The rate, Orange-Telkom CEO Michael Ghossein said, should be double the mobile termination rate. At the current mobile termination rate -- the amount an operator pays if subscribers call another network -- of Sh2.21, the minimum price should be Sh4.42 per minute.

"If we don't do this, we will kill the industry," Mr Ghossein said. He was speaking on Tuesday during the launch of the Angukia loyalty product.

Currently Safaricom and Orange have the highest off-net calling rates at Sh4.00 per minute. Airtel and YuMobile charge Sh3.00 per minute. With Sh2.21 paid to the terminating company, the operator is left with less than 80 cents in revenue.

In 2010, the Government slashed termination charges by 50 per cent from Sh4.42. Lower rates have favoured smaller firms whose subscribers make most of the off-net calls, while eating into a revenue stream for the bigger companies.

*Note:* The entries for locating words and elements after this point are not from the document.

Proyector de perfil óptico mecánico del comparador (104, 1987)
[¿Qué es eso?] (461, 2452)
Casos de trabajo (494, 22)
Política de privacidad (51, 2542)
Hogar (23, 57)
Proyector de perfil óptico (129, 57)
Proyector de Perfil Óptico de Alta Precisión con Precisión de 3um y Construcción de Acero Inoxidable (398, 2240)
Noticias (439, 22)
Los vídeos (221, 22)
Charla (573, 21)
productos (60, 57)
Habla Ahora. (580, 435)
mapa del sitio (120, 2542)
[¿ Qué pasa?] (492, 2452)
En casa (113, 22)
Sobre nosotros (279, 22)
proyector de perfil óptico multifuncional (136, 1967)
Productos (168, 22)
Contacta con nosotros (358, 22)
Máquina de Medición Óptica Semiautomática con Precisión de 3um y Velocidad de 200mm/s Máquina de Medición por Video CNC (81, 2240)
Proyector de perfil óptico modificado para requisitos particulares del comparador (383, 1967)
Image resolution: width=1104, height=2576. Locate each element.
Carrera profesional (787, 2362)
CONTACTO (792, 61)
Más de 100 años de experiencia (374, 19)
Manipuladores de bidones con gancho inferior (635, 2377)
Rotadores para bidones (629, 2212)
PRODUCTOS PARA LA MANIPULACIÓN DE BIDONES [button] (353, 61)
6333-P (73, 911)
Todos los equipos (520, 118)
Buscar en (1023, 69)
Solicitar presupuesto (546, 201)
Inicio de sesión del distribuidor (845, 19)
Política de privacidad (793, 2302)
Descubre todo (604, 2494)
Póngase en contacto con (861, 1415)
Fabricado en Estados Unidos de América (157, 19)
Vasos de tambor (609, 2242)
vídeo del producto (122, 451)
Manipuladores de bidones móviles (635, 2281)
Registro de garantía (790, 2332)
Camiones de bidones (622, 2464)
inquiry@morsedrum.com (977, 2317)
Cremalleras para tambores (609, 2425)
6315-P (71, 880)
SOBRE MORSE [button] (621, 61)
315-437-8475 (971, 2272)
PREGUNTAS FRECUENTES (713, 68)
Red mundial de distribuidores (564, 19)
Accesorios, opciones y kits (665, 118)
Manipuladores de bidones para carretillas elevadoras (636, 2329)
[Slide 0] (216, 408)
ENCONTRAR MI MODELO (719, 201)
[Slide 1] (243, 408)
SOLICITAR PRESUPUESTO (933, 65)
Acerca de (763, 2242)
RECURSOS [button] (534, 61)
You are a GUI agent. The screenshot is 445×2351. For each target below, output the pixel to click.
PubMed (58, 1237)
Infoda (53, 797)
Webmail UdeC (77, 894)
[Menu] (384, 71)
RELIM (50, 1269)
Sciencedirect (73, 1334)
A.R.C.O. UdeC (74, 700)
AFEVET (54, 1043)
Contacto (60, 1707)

Lower rates also sparked a price war as Bharti Airtel and YuMobile gained the headroom to lower their tariffs. A 47.4 per cent drop in the profits of market leader, Safaricom, was largely attributed to the price wars.

Ghossein warned that telecom companies would not be able to expand in line with the upcoming devolution, if termination rates continue eroding profits. He suggested asymmetric charges determined on a case-to-case basis for each telecommunications company. The firm also intends to write to the Communications Commission of Kenya requesting a review of the mobile termination rates.

Pleas by Safaricom to the industry regulator for a similar audit were spurned two weeks ago. The French-owned firm has been struggling to manage expenditure in the low-profit environment. Ghossein revealed that the company would be undertaking cost-cutting measures in the coming months. It will also focus on its data offerings as an alternative revenue source.